What is the difference between a fraud and a scam? To consumers, there is no difference. But to banks, it’s a much different story.
Fraud is something banks are liable to reimburse customers for. But scams on the other hand, those are losses the customer bears because the customer got conned and gave out their banking details, and they are the responsible party.
So, for the most part, banks have been able to shift responsibility for preventing scams to their customers, and ignore the problem.
A Seismic Shift In Scams Is Afoot
There has been a seismic shift in scams here in the US and banks may not be able to ignore them any longer.
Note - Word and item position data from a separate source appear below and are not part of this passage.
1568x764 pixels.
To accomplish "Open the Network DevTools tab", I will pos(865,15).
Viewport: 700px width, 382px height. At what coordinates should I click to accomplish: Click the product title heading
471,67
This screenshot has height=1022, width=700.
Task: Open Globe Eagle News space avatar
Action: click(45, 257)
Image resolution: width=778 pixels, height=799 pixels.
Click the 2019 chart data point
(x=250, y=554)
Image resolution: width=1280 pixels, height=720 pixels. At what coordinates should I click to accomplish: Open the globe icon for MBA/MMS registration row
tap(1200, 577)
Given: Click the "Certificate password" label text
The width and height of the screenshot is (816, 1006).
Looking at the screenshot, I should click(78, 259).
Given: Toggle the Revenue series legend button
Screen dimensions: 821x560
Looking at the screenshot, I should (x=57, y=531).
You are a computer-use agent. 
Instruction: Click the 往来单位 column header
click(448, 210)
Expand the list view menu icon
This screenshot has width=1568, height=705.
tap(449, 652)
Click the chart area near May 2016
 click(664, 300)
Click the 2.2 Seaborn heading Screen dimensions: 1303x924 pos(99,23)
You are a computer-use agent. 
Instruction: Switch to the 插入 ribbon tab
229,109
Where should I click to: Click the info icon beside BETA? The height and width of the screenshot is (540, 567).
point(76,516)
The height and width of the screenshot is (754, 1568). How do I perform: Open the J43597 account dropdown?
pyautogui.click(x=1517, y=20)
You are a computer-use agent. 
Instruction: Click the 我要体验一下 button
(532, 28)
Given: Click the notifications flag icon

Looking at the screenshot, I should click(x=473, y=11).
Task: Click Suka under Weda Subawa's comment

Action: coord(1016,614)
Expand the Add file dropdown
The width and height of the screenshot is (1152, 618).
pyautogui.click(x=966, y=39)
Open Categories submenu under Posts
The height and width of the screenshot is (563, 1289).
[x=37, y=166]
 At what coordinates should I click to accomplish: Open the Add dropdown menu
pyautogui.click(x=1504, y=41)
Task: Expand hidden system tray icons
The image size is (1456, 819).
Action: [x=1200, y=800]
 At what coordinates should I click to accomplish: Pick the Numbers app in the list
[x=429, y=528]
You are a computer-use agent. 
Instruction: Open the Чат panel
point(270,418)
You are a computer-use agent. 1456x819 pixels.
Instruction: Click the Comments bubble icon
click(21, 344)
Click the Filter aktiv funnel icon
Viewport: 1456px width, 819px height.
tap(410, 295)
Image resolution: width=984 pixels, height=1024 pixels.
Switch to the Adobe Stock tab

There is simply too much at stake.
60 million Americans (about 1 in every 5) will be targeted by phone scams alone in 2021, and the massive losses that they are experiencing are now making their way into the banking system.
This seismic shift has fraud experts concerned. So much so that they predict that scams will become the number one priority of banks over the next 18 months.
A Perfect Storm of Events Converge And It’s Changing The Way Scams Are Viewed
A perfect storm of events is behind the shift. And now scams, not fraud have become banks biggest concern.
First, scams are hitting historic highs across the US victimizing more Americans than ever before. And many of those scams are perpetrated through the bank accounts of victims.
Second, those rising rates of scams are causing government agencies like the CFPB to step in and provide more guidance to banks on when they should issue refunds to victims.
And third, banks are starting to realize that their investment in fraud controls may have just shifted fraud to the weakest link in the chain – their customers.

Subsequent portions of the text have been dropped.